Dataset records:

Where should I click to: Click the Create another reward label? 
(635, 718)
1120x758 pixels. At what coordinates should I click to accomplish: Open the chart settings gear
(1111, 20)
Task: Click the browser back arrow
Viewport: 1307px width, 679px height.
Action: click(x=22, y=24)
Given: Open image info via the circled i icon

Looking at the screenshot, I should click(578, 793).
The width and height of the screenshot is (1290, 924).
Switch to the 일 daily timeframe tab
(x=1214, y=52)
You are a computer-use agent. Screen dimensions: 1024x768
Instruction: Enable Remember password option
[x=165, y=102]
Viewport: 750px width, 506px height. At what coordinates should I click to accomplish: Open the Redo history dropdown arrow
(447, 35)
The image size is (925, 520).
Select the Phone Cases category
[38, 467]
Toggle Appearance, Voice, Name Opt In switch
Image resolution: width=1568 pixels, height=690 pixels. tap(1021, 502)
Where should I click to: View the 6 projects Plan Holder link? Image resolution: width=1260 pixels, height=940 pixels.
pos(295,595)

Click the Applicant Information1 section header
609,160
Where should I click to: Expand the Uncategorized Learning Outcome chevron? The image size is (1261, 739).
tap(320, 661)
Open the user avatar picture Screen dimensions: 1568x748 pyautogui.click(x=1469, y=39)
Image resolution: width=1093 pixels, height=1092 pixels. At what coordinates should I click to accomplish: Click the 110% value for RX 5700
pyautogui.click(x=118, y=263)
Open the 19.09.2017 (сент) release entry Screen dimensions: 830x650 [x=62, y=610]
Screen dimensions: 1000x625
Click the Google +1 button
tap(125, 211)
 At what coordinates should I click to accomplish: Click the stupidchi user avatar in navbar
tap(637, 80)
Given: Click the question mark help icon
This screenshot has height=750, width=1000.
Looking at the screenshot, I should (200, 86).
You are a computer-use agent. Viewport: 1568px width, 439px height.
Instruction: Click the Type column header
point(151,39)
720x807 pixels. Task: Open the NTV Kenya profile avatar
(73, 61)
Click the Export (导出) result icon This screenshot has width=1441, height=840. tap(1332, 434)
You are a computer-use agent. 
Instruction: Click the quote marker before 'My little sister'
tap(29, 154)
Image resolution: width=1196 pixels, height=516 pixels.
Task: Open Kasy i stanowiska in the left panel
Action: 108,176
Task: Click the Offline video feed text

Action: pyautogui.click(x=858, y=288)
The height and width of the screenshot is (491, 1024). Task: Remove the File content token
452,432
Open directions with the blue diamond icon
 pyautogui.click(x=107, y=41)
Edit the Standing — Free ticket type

▶ Aim of the task: Please copy every one of the records above, character for character.

▶ Answer:
Where should I click to: Click the Create another reward label? 
(635, 718)
1120x758 pixels. At what coordinates should I click to accomplish: Open the chart settings gear
(1111, 20)
Task: Click the browser back arrow
Viewport: 1307px width, 679px height.
Action: click(x=22, y=24)
Given: Open image info via the circled i icon

Looking at the screenshot, I should click(578, 793).
The width and height of the screenshot is (1290, 924).
Switch to the 일 daily timeframe tab
(x=1214, y=52)
You are a computer-use agent. Screen dimensions: 1024x768
Instruction: Enable Remember password option
[x=165, y=102]
Viewport: 750px width, 506px height. At what coordinates should I click to accomplish: Open the Redo history dropdown arrow
(447, 35)
The image size is (925, 520).
Select the Phone Cases category
[38, 467]
Toggle Appearance, Voice, Name Opt In switch
Image resolution: width=1568 pixels, height=690 pixels. tap(1021, 502)
Where should I click to: View the 6 projects Plan Holder link? Image resolution: width=1260 pixels, height=940 pixels.
pos(295,595)

Click the Applicant Information1 section header
609,160
Where should I click to: Expand the Uncategorized Learning Outcome chevron? The image size is (1261, 739).
tap(320, 661)
Open the user avatar picture Screen dimensions: 1568x748 pyautogui.click(x=1469, y=39)
Image resolution: width=1093 pixels, height=1092 pixels. At what coordinates should I click to accomplish: Click the 110% value for RX 5700
pyautogui.click(x=118, y=263)
Open the 19.09.2017 (сент) release entry Screen dimensions: 830x650 [x=62, y=610]
Screen dimensions: 1000x625
Click the Google +1 button
tap(125, 211)
 At what coordinates should I click to accomplish: Click the stupidchi user avatar in navbar
tap(637, 80)
Given: Click the question mark help icon
This screenshot has height=750, width=1000.
Looking at the screenshot, I should (200, 86).
You are a computer-use agent. Viewport: 1568px width, 439px height.
Instruction: Click the Type column header
point(151,39)
720x807 pixels. Task: Open the NTV Kenya profile avatar
(73, 61)
Click the Export (导出) result icon This screenshot has width=1441, height=840. tap(1332, 434)
You are a computer-use agent. 
Instruction: Click the quote marker before 'My little sister'
tap(29, 154)
Image resolution: width=1196 pixels, height=516 pixels.
Task: Open Kasy i stanowiska in the left panel
Action: 108,176
Task: Click the Offline video feed text

Action: pyautogui.click(x=858, y=288)
The height and width of the screenshot is (491, 1024). Task: Remove the File content token
452,432
Open directions with the blue diamond icon
 pyautogui.click(x=107, y=41)
Edit the Standing — Free ticket type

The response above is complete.